California Department of Transportation

State Highway 20 Feather River Bridge Project Update

photo of trestle
Two 165-ton cranes are being deployed to construct the trestle and coffer dams.
photo of crane
Workers from Stewart Engineering work to construct a trestle over the Feather River.
photo of bridge painter
Painters from a Caltrans traveling crew hustle to put the finishing touches on an ongoing project to paint 10th Street Bridge. When complete, the scaffolding will be removed, allowing more room for the construction effort below.
photo of vibrohammer
A vibratory hammer, supported by a crane, drives sheet metal piles for the trestle's abutments.

Despite ever-rising waters due to increased releases from Oroville Dam, Prime Contractor Stewart Engineering has made significant progress on Caltrans’ project to strengthen State Highway 20’s 10th Street Bridge over the Feather River.

Since “in water work” began June 1, a trestle, which serves as a work platform, is nearly complete.

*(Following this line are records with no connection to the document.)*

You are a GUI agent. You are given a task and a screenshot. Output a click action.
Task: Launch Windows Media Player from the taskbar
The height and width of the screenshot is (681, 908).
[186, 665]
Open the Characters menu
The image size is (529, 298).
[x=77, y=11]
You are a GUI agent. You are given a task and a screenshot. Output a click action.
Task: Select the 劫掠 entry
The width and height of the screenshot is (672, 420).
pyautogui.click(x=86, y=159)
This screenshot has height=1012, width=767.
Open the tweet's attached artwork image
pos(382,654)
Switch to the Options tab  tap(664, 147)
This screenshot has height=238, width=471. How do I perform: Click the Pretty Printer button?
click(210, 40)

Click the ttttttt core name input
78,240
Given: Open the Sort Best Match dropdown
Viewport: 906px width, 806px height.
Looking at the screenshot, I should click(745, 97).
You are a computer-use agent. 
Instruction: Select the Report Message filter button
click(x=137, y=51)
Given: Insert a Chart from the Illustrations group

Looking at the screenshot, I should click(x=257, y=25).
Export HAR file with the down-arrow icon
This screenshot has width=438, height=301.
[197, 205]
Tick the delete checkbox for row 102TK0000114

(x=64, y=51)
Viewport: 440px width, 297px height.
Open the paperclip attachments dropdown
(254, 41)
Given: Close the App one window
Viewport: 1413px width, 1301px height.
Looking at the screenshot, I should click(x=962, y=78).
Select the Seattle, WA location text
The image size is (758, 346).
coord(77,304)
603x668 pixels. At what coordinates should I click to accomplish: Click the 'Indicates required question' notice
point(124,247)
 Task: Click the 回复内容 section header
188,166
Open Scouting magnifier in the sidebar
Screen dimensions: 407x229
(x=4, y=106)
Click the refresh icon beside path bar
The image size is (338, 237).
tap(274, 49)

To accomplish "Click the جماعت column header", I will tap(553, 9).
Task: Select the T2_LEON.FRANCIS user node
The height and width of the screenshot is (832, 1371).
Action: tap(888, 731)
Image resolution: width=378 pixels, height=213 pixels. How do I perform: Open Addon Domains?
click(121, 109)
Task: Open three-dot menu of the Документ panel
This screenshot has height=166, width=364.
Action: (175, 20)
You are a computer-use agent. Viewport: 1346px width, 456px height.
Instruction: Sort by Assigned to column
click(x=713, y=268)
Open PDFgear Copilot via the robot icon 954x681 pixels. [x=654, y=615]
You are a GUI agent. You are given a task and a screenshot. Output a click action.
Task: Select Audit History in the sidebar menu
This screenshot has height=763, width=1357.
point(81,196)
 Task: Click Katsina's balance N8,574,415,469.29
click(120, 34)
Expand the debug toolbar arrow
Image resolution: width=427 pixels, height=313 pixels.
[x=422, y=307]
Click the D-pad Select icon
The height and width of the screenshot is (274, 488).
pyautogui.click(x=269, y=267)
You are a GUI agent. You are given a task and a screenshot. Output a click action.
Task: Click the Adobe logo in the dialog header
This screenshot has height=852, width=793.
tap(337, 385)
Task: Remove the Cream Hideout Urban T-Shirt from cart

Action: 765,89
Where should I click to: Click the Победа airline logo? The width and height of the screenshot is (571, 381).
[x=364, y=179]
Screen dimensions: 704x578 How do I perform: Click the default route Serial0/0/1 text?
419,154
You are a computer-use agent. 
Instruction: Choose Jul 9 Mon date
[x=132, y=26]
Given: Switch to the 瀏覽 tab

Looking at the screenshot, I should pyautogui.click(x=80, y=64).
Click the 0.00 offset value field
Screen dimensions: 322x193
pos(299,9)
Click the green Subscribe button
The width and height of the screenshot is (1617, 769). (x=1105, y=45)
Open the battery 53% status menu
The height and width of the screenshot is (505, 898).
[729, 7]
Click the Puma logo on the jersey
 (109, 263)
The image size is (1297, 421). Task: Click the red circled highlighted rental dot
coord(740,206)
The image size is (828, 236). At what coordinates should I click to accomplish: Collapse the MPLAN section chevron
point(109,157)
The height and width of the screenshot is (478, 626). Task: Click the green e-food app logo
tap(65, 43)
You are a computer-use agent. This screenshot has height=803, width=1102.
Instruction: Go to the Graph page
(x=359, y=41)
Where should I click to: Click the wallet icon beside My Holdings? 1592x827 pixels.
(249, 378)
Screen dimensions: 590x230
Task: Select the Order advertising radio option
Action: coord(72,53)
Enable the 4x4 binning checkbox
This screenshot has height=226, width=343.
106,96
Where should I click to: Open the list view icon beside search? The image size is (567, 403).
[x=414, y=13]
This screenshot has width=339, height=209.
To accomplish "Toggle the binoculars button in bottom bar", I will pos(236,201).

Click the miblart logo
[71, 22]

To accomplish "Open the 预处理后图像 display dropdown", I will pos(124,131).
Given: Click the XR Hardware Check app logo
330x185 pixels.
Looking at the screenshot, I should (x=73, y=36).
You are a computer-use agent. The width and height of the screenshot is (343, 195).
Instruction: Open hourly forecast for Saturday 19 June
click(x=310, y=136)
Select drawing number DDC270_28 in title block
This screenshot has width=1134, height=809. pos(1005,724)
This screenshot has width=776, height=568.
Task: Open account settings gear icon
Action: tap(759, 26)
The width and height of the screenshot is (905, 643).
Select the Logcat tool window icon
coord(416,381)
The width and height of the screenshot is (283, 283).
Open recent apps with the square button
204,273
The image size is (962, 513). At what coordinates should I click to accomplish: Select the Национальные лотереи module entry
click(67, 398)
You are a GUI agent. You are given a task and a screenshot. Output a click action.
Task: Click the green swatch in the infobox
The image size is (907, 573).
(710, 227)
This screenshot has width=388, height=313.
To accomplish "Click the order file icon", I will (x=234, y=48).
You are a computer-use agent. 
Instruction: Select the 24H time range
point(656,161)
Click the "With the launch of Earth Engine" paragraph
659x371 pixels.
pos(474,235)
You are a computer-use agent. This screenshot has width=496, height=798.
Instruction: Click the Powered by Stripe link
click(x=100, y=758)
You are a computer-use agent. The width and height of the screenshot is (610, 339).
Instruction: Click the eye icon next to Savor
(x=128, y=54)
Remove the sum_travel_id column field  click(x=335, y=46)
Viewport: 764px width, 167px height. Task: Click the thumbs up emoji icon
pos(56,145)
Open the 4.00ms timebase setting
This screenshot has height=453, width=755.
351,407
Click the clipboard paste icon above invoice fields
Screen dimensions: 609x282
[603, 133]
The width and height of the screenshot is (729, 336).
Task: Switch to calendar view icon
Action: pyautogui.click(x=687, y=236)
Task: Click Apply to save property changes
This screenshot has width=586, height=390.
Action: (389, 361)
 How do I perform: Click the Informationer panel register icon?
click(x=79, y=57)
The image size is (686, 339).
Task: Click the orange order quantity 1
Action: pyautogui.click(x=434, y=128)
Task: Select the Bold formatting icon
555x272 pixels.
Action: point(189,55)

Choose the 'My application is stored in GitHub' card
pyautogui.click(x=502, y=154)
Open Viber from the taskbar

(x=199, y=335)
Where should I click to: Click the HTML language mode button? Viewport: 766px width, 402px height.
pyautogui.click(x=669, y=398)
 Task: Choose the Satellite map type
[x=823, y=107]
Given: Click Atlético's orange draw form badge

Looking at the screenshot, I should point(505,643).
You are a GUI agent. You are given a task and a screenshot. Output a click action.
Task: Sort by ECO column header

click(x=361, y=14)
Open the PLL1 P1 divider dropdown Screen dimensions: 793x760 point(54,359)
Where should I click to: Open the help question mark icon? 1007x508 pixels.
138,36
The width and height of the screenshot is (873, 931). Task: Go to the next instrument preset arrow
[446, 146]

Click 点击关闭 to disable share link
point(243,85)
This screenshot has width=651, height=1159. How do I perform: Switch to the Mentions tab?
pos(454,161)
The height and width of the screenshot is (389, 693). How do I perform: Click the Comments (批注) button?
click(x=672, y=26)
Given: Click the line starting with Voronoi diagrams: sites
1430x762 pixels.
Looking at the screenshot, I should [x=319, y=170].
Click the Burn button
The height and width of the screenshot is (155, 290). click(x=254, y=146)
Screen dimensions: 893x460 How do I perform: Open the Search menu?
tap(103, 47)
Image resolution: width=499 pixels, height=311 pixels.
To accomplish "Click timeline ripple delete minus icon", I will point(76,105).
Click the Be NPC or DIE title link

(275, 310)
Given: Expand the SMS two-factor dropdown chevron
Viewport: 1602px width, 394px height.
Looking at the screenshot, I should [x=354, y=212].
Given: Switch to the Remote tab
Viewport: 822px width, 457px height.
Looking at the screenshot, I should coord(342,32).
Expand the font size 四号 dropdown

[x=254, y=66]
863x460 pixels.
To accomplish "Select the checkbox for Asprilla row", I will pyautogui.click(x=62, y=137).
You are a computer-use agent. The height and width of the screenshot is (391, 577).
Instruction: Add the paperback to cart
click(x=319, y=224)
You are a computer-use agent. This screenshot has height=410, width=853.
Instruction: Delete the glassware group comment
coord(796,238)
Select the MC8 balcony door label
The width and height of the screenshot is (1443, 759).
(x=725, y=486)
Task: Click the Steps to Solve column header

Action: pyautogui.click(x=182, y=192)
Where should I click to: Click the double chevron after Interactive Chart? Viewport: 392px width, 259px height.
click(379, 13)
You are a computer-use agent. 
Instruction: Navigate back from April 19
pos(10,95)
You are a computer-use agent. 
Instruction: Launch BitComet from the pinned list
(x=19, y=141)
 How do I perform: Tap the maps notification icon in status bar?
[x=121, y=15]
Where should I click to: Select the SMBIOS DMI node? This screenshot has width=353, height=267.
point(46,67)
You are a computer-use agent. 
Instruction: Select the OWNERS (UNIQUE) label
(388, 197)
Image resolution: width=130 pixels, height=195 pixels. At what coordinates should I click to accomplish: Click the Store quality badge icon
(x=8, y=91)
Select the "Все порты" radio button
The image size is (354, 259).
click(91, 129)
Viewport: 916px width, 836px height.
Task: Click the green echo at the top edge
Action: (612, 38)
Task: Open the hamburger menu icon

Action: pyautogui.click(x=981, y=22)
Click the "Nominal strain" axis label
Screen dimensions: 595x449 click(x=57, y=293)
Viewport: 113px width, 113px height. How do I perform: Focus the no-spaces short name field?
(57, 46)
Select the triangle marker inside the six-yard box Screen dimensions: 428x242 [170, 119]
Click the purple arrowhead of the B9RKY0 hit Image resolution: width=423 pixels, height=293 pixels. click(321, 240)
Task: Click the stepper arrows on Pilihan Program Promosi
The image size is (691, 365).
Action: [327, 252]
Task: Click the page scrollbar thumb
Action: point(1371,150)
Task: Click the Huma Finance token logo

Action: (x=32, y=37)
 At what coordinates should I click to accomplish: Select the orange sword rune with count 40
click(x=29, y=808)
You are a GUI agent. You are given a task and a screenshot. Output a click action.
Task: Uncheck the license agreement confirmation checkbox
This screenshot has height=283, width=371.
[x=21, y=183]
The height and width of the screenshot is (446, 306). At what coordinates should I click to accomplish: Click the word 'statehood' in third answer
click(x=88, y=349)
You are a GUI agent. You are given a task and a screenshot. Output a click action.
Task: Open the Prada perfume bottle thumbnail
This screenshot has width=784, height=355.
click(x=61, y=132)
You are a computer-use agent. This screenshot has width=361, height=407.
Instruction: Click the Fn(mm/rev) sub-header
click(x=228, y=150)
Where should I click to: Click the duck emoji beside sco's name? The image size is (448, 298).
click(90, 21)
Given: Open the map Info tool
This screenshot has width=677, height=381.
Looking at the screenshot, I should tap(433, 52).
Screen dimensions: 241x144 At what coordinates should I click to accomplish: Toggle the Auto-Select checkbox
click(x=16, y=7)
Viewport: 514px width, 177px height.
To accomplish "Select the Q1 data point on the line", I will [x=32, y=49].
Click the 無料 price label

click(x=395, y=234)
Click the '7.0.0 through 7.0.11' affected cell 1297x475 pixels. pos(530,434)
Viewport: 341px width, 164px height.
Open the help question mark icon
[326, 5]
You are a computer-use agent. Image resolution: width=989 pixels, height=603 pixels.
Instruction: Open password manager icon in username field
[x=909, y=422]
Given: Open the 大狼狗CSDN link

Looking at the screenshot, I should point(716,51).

A coffer dam has also been constructed alongside one of the bridge’s two piers that are situated in the Feather River.

Next week, workers expect that the first 48” diameter pile will be delivered. Ultimately, ten of these piles will be driven down 160-185’ into the river bed to strengthen the two “in-water” piers. This first pile will be driven with a vibratory hammer attached to one of the two 165 – ton cranes stationed at the work site.

Biologists from both Caltrans and Gallaway Consulting of Chico California are on site to ensure that avoidance and minimization measures that prevent the project from impacting state and federal listed species are in place. Affected species include the Central Valley steelhead, Central Valley spring-run Chinook salmon, and green sturgeon. Caltrans is also monitoring best management practices such as the placement and number of sediment fences to prevent soil from the construction site entering the river. The placement and number of “in water” silt screens which prevent turbid water, associated with sediment disturbance from work, from flowing down river are also being monitored.

An emergency contract for time and materials was awarded April 29 to Stewart Engineering Inc. of Redding, CA to repair the bridge, strengthen its footings and install additional erosion protection. Final plans and estimates for this work have not yet been completed but costs may exceed $10 million. All work is scheduled for completion by December.

Caltrans engineers, utilizing automatic sensors, continue to monitor the bridge’s piers for any horizontal or vertical movement. So far, no significant movement has been detected. In the unlikely event that substantial movement is detected, engineers will be dispatched immediately to inspect the structure and the bridge could be subject to immediate closure.